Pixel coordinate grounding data
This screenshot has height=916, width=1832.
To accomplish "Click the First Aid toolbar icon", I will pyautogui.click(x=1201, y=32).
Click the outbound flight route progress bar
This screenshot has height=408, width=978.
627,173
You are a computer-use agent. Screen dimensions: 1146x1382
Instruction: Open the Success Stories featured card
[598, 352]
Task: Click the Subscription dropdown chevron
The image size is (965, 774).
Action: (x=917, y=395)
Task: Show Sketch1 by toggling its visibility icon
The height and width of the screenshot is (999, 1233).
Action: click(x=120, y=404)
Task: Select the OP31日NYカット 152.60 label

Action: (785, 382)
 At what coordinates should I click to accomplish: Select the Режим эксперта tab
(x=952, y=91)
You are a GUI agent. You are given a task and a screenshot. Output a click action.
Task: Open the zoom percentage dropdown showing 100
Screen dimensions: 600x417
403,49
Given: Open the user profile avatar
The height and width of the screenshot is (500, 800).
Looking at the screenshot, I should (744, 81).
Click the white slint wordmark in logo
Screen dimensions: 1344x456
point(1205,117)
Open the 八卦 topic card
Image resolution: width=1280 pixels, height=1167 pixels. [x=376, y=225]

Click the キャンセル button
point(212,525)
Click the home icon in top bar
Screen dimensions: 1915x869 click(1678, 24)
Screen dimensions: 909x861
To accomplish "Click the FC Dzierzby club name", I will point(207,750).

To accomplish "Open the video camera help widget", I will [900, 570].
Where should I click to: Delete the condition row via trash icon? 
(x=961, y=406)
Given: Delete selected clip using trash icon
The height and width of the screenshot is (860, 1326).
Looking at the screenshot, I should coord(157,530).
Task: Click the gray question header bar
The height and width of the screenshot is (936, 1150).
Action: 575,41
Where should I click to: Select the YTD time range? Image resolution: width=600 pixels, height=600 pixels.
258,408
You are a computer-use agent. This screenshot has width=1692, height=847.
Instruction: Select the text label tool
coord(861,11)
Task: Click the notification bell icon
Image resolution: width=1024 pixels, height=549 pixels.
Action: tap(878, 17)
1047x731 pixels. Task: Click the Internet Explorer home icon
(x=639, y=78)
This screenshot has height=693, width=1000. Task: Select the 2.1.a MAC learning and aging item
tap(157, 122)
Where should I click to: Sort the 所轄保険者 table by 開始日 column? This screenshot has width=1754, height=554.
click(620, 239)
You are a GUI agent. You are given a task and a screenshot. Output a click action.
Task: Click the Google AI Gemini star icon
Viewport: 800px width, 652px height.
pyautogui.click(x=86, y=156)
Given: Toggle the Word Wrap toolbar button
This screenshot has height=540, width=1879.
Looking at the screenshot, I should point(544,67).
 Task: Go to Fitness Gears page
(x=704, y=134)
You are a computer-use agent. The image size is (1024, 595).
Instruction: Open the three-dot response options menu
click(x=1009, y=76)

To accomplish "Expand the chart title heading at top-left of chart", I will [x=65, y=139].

(Exercise instructions): Every line that contains the string "computer" should be copied from the entries.

(Written solution):
You are a computer-use agent. Screen dimensions: 1146x1382
You are a computer-use agent. This screenshot has width=1692, height=847.
You are a computer-use agent. The image size is (1024, 595).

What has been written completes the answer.